What a joy it was to have her back, ostensibly to assess the candidates' character, but really to see how well she could do at maintaining her poker face when faced with nonsense like Jamie’s claim to be “a key cog in a wheel”.

“Any wheel?” she replied, icily. And don't get her started on his missing third nipple (the moment that certainly sealed Jamie’s fate.) Stuart “I’m only 21!” Baggs, of course, greeted her like a long-lost friend. His first but by no means last mistake.

But if you wanted to know what Margaret thought of him, it was summed up marvellously by the moment Suralan asked the team what they thought of him. Margaret closed her notebook, put her pen down, glanced at Claude and grinned.

It was Claude who had the most fun with Baggsy, asking the question we’d been dying to ask. “Stuart Baggs the Brand? What ARE you talking about?”

There was part of me that occasionally felt sorry for him, so obviously had he been set up for this moment.

Face it, we all know he was only saved last week so we’d have the joy of seeing him slapped down this week.

But then he’d say something unimaginably stupid.

Like – in response to Claude’s emminently reasonable “you’re not a brand” - “I think I might be.”

Given the 11 weeks of nonsense that The Brand has been allowed to spout, we were expecting something special from this show. No less than a total demolition of his credibility. But when it came, it was something of an anti-climax.

He claimed to have a telecoms licence for his company. He’s actually got an ISP licence. It might have been more impressive if Bordan, The Man Who Knows Technology, had known that the P in ISP means “provider” and not “protocol”.

Still, as is often the way in these interviews, it was how he handled it that did for him. Faced with this bare-faced lie on his CV, he could have held his hands up.

He is, after all, only 21. Has he mentioned that?

Instead he sweated, copiously. Then he tried feebly to distract Bordan by asking him what his name was, and when that didn’t work, he desperately tried to steer the conversation away from the car crash that was coming. It failed, gloriously.

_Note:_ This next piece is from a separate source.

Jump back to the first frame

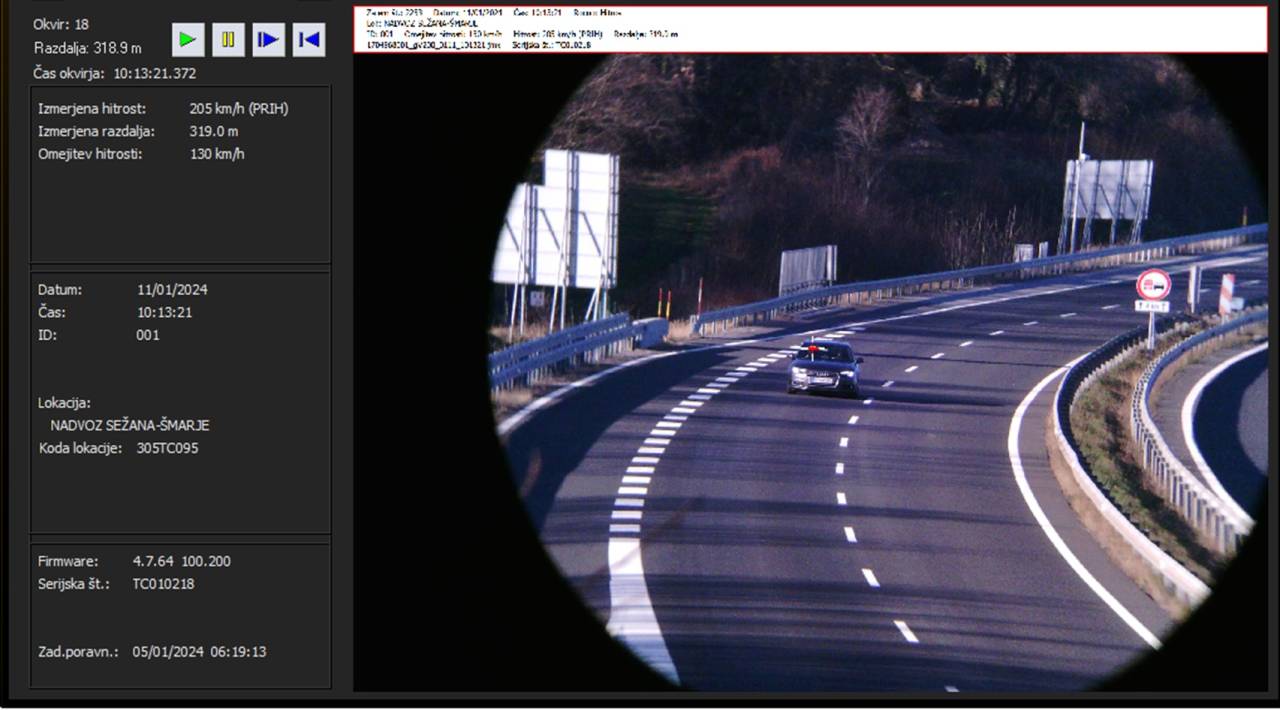pos(309,40)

Suralan, sick to his stomach that he’d let the TV people talk him into keeping Stuart for so long, ordered him out of his boardroom. Never has he said the words “you’re fired” with so much relish. You could almost hear the cheering.

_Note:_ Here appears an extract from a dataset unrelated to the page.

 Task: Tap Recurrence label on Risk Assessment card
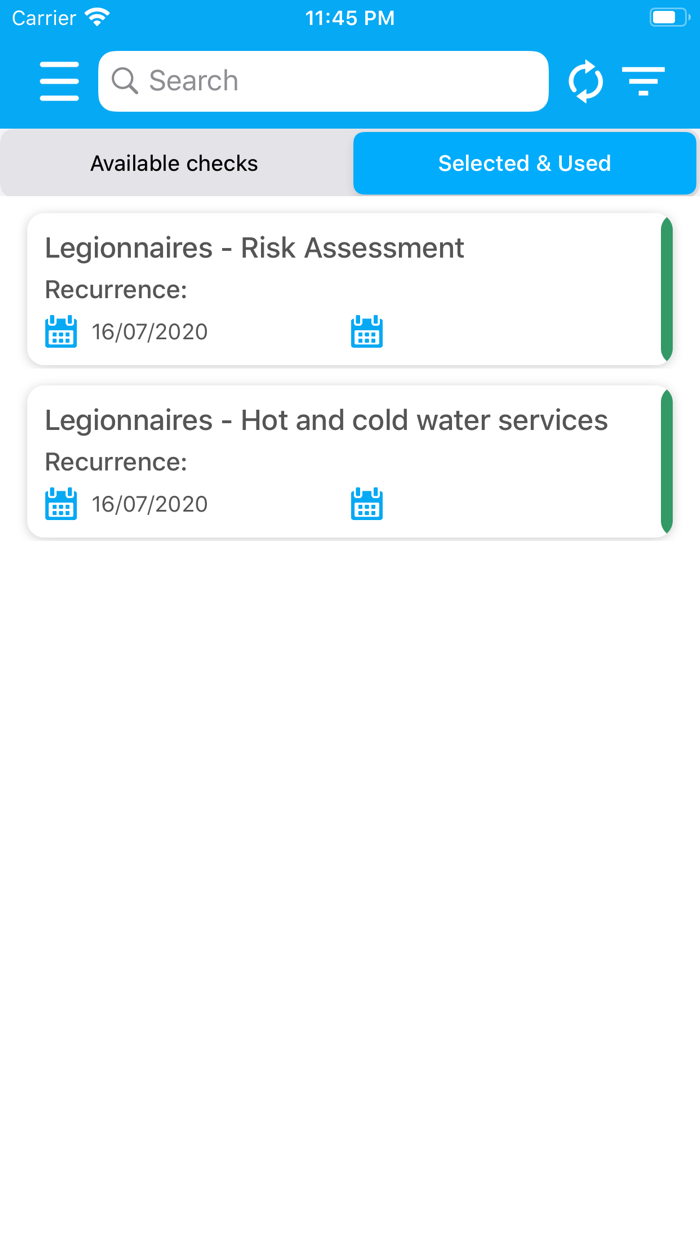[x=116, y=290]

Shoe-in Stella sailed through the interviews by dint of a) actually being quite good and b) not having exaggerated or lied on her CV.

Poor Joanna the cleaner fell victim to the “not having any experience” trap, but no doubt will be running the North of England's biggest cleaning contract by January.

And sad-eyed Jamie tripped himself up with his own negativity.

No one believed him when he said he'd been certain he was going to make the final; he had the air of a whipped puppy from the start.

Which just leaves revered theology scholar Chris, a man who could make describing a plane crash sound like the shipping forecast.

It remains to be seen whether what we thought were hideous errors were in fact the genius business decisions Suralan thinks.